Politiques Urbaines : il y a des villes…

Pourquoi photographier des villes ? C’est pas un sujet une ville ! Pourquoi toujours aller voir comment vivent les « urbains » ? Pourquoi cette fascination pour ces noms de cités sur les cartes ?

En voyageant de villes en villes, je ne sais pas ce que je cherche. Mais je sais ce que je veux éviter. Montrer plutôt que démontrer. Raconter des histoires. Fuir les séries fermées sur elles-mêmes, les généralisations. Des photos contre les clichés. Chez moi, photographier ce n’est pas illustrer un concept préconçu. C’est aller au devant du monde et essayer d’en tirer un point de vue « photographique ». C’est à dire esthétique, poétique et politique. Politique, parce que l’étymologie même du mot nous renvoie à la ville. Esthétique, parce que seul le plaisir visuel donne envie d’en voir et d’en savoir plus. Poétique parce que je préfère évoquer plutôt qu’asséner, suggérer plutôt que documenter.
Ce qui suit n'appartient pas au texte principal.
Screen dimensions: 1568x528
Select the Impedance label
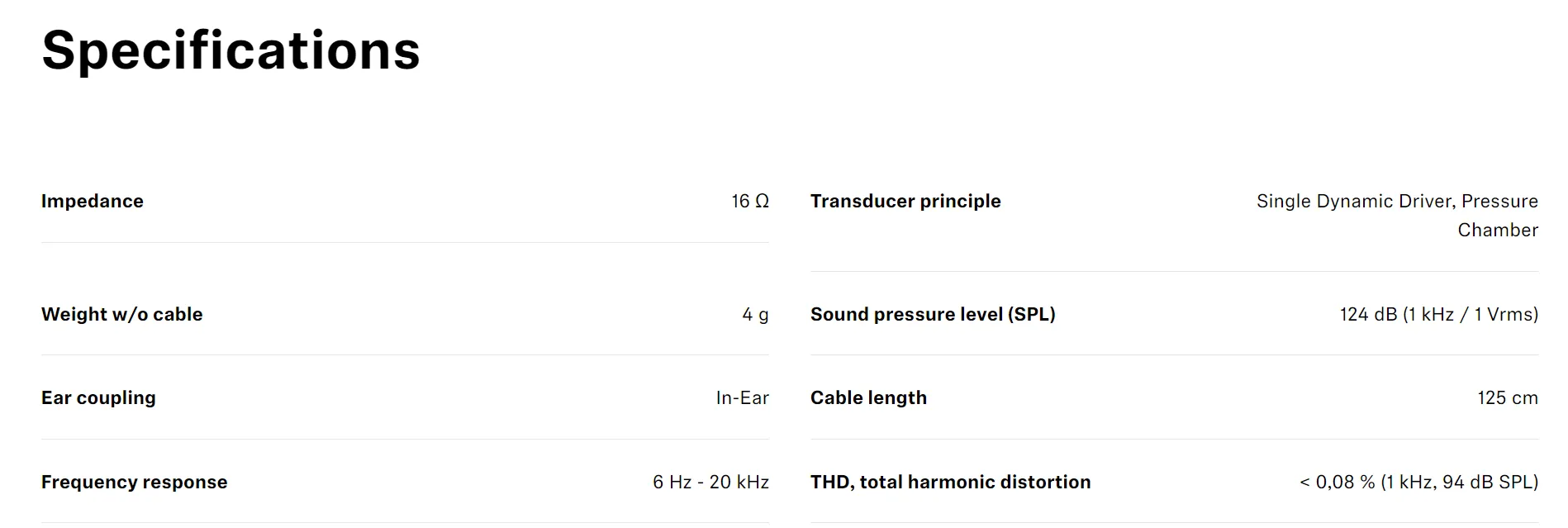[93, 201]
C’est aussi dans les villes que se jouent notre 21ème siècle. Il y a sans doute plus de différence entre un paysan de l’Ariège et un Parisien qu’entre ce Parisien et un New Yorkais ou un Tokyoïte. Le citadin doit s’inscrire en permanence dans les espaces architecturaux qui le dominent et le façonnent. Les bâtiments, les pierres, les façades, les lumières, tout cela conditionne le comportement des habitants. Tout un théâtre urbain dans lequel j’essaie de capturer des moments significatifs. Sans mise en scène, ni retouche numérique, ni respect d’un quelconque « droit à l’image ». La ville est un territoire photographique que l’on doit conserver. Je refuse de l’abandonner quand tout concourt (le numérique, le juridique, les tendances artistiques…) à ne plus s’y confronter. Là aussi, photographier la rue, c’est un choix « politique » et « poétique ».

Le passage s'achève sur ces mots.